Saved data entries:
==*==

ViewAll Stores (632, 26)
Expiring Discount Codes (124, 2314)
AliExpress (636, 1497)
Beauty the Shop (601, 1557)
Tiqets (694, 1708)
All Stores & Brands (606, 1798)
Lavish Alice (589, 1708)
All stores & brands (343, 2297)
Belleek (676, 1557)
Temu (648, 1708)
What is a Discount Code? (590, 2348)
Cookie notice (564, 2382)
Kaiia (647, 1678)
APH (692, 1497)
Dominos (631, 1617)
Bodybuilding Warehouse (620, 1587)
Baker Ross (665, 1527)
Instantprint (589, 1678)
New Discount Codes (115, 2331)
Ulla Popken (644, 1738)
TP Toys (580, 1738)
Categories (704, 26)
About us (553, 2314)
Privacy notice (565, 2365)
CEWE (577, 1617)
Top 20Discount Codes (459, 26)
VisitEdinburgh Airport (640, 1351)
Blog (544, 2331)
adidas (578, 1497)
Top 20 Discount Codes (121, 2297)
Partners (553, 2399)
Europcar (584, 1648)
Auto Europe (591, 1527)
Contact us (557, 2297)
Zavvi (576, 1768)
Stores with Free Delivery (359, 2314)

==*==

PROBLEM TO WORK ON: Transcribe the data in full, keeping every detail.

OUTPUT OF THE TASK:
ViewAll Stores (632, 26)
Expiring Discount Codes (124, 2314)
AliExpress (636, 1497)
Beauty the Shop (601, 1557)
Tiqets (694, 1708)
All Stores & Brands (606, 1798)
Lavish Alice (589, 1708)
All stores & brands (343, 2297)
Belleek (676, 1557)
Temu (648, 1708)
What is a Discount Code? (590, 2348)
Cookie notice (564, 2382)
Kaiia (647, 1678)
APH (692, 1497)
Dominos (631, 1617)
Bodybuilding Warehouse (620, 1587)
Baker Ross (665, 1527)
Instantprint (589, 1678)
New Discount Codes (115, 2331)
Ulla Popken (644, 1738)
TP Toys (580, 1738)
Categories (704, 26)
About us (553, 2314)
Privacy notice (565, 2365)
CEWE (577, 1617)
Top 20Discount Codes (459, 26)
VisitEdinburgh Airport (640, 1351)
Blog (544, 2331)
adidas (578, 1497)
Top 20 Discount Codes (121, 2297)
Partners (553, 2399)
Europcar (584, 1648)
Auto Europe (591, 1527)
Contact us (557, 2297)
Zavvi (576, 1768)
Stores with Free Delivery (359, 2314)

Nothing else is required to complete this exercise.